Alors qu’elle approchait d’un petit ruisseau, elle décida de se nettoyer le visage à l’eau claire. Elle eut un geste de répulsion quand le froid lui mordit les poignets. Tandis qu’elle se débarbouillait, elle ne remarqua une biche en train de se désaltérer qu’au bout de quelques minutes. Celle-ci ne semblait pas se soucier d’elle et disparut dans les fourrés sans un regard. Ce moment hors du temps eut le pouvoir de l’apaiser. Elle reprit bonne allure en cheminant à travers les arbres et les buttes. Escaladant parfois des rochers, sautant par d’autres endroits des fossés. Lucia arriva enfin dans la bulle de verdure où les arbres étaient peu nombreux. Elle était comme passée dans un autre espace, ici tout était calme, seul le bruit nocturne des grillons et l’air du vent étaient audibles. Le lieu avait un point atypique pour repère, un grand hêtre à l’air torturé dominait l’un de ses pourtours. Son tronc principal donnait l’impression d’un corps tordu de douleur. Les troncs secondaires séparés en branches, ressemblaient aux doigts crochus des sorcières malveillantes, dont parlaient certains contes pour enfants. La jeune fille, dépitée de sa fin de journée, marcha dans la direction de l’arbre centenaire. Tout autour gisaient de grosses branches cassées, des bûches fendues et des vieux troncs morts lacérés. Les ours ou les loups auraient pu faire ce genre de marques, cela leur permettait de maquiller leurs entraînements pour les garder secrets. Les fleurs jaunes refermées pour la nuit donnait à l'arbre une autre densité. L’aspect d’une nature endormie qu’il ne fallait pas déranger. Elle l’escalada avec précaution comme pour ne pas le réveiller, puis se lova au creux d’un tronc d’où elle voyait une morceau de ciel étoilé. Elle entendait parfois des hurlements de loups au loin qui devaient se répondre alors qu’ils chassaient. Il lui faudrait faire attention sur le retour de ne pas croiser une meute. Repensant à sa journée avec ses bons côtés comme les mauvais, elle s’endormit de fatigue tant nerveuse que physique. Le goût des roues de miel mélangé aux notes fruitées de la bière lui revenait en bouche, les lumières vacillantes des étoiles la berçaient. Il y avait quelque chose de réconfortant qui lui fit lâcher prise.

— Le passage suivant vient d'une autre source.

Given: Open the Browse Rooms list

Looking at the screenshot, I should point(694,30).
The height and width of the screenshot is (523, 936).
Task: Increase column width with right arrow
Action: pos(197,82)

Elle se réveilla soudain, alerte. Des cris humains se faisaient entendre et se rapprochaient. Son ouïe à peine éveillée n’arrivait pas à distinguer ce qu’ils disaient, ni combien de personnes hurlaient. Elle sauta de l’arbre et se réceptionna sans difficulté, son corps était plus éveillé que son esprit apparemment. Elle se concentra pour essayer d’entendre à nouveau les braillements et peut-être trouver d’où ils venaient. Les cris recommencèrent. Cette fois-ci, elle reconnut la voix de Loan.

    — LOAN ? hésita-t-elle

    — LUCIA !

   — Mais qu’est ce qu’il fait dans la forêt en pleine nuit celui-là ? bougonna-t-elle.

    — LUCIA !

    Elle vit apparaître sa tignasse rousse, éclairée par la lune montante, quand il entra dans la clairière en courant à pas de géants.

    — Désolée j’ai pas vu l’heure, avoua-t-elle en s’avançant vers lui. J’allais rentrer tu sais, pas la peine de venir me chercher en hurlant !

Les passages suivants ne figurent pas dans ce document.